(Stored items)

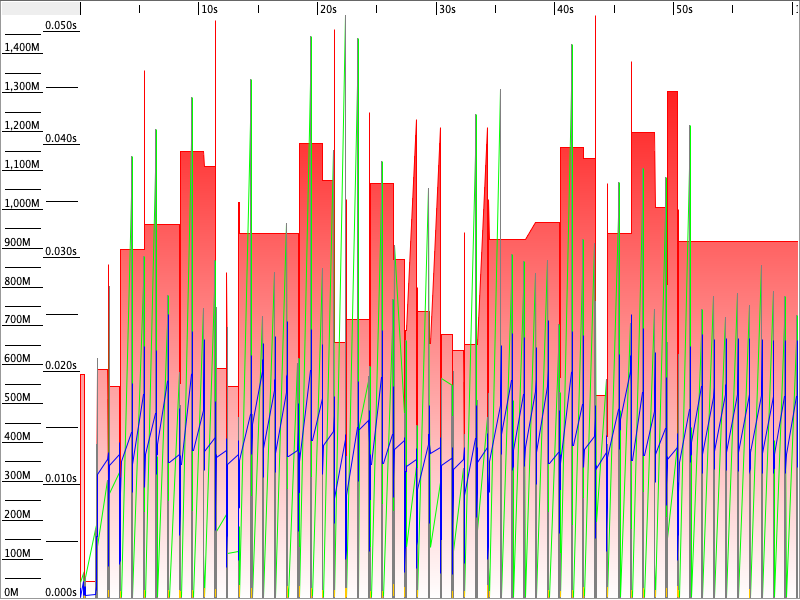Pick the 500M memory axis label
Viewport: 800px width, 600px height.
17,397
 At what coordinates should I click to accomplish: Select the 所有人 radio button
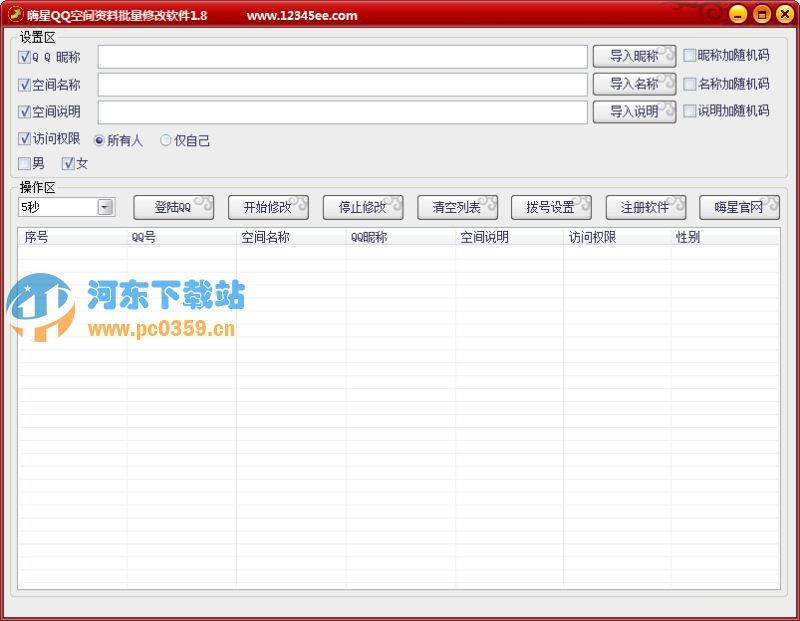point(97,140)
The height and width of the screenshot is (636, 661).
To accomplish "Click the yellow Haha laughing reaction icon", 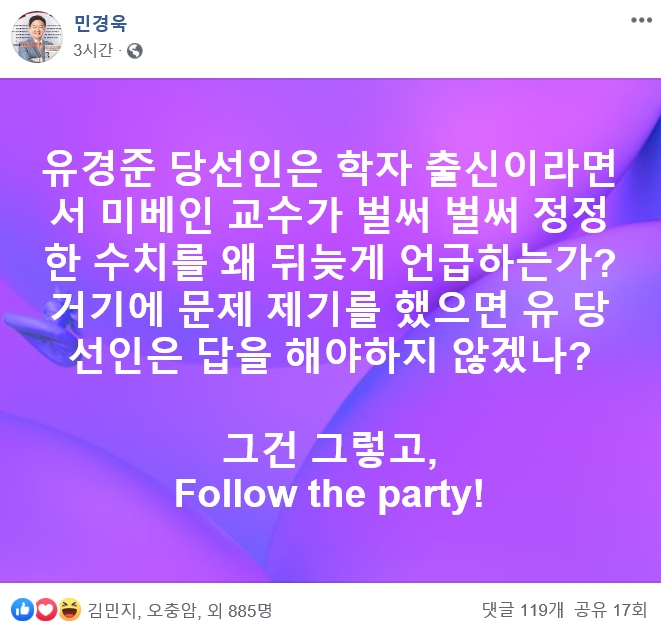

Task description
Leave every picture out and return exactly the lines from the one holding "The height and" through the end of the records above, both ends included, and nothing more.

Response
The height and width of the screenshot is (636, 661).
To accomplish "Click the yellow Haha laughing reaction icon", 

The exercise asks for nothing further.